Born Robert Kenneth BeauSoleil in Santa Barbara, BeauSoleil packed
his bags in 1965 for San Francisco and found himself at the
intersection of Haight and Ashbury. He was just down the street from
where the Grateful Dead were holed up, loosening the knots on folk
and blues and letting in more expansive jazzy improvisations.
BeauSoleil performed a similar act with his own muse, moving beyond
rock into weirder fields of play, drawing on Indian classical music,
the works of John Coltrane, and avant-garde electronic fare. Trawling
the basement of a music shop, BeauSoleil unearthed instruments like
the Greek bouzouki and set about amplifying it onstage.
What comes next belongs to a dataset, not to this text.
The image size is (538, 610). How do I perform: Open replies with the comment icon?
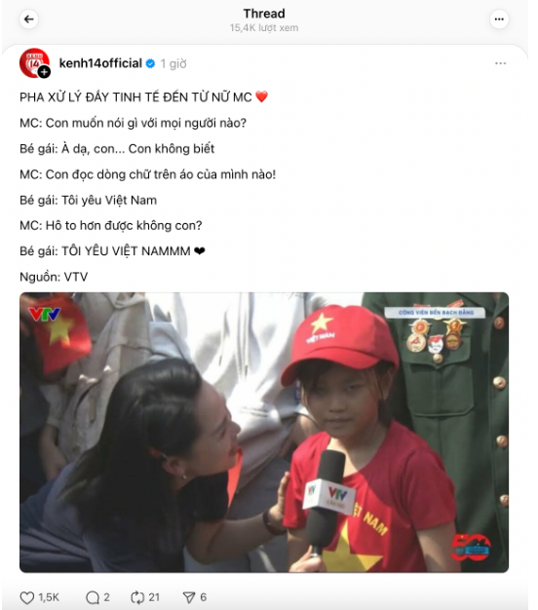pos(93,597)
A few
like-minded travelers joined him, and while his original vision was
for an "electric chamber orchestra," the group soon pared down to
five members and the unmodified name of the Orkustra. They began to
share stages with the Grateful Dead, the Charlatans, and Big Brother
and the Holding Company.
This two-album set culls its music from rehearsal tapes and concerts
performed during the Orkustra's brief existence. While the distance
of four decades casts a murkiness over the proceedings, the interplay
among its participants still entrances. The novelty of its lineup,
consisting of BeauSoleil's electric bouzouki, David LaFlamme's
sinuous violin, Henry Rasof on oboe, future Dan Hicks and his Hot
Licks member Jaime Leopold on standup bass, and drummer Terry Wilson,
never overshadows the music. Meanwhile, mesmeric side-long tracks
"Freeform Improvisation (While Watching an Experimental Underground
Film)" and "Gypsy Odyssey," which capture the group at a slow burn
performing live at St. John's Church on Christmas Eve 1966, sprawl
and unfurl at their leisure. Yet the Orkustra remains a snaky
creature, deftly moving to the shadowy corners of sound. Even brief
excursions conjured in its practice space such as the tense
"Punjabi's Barber" and cinematic "Flash Gordon" thrill with their
succinctness, a rarity in improvised music. In the modern age, these
recordings find context, sounding right at home amid recent reissues
of the free-form improvisational music of Arthur Russell (see his
First Thought, Best Thought set) and former Sun Ra player Philip
Cohran on his Malcolm X Memorial (A Tribute in Music) album.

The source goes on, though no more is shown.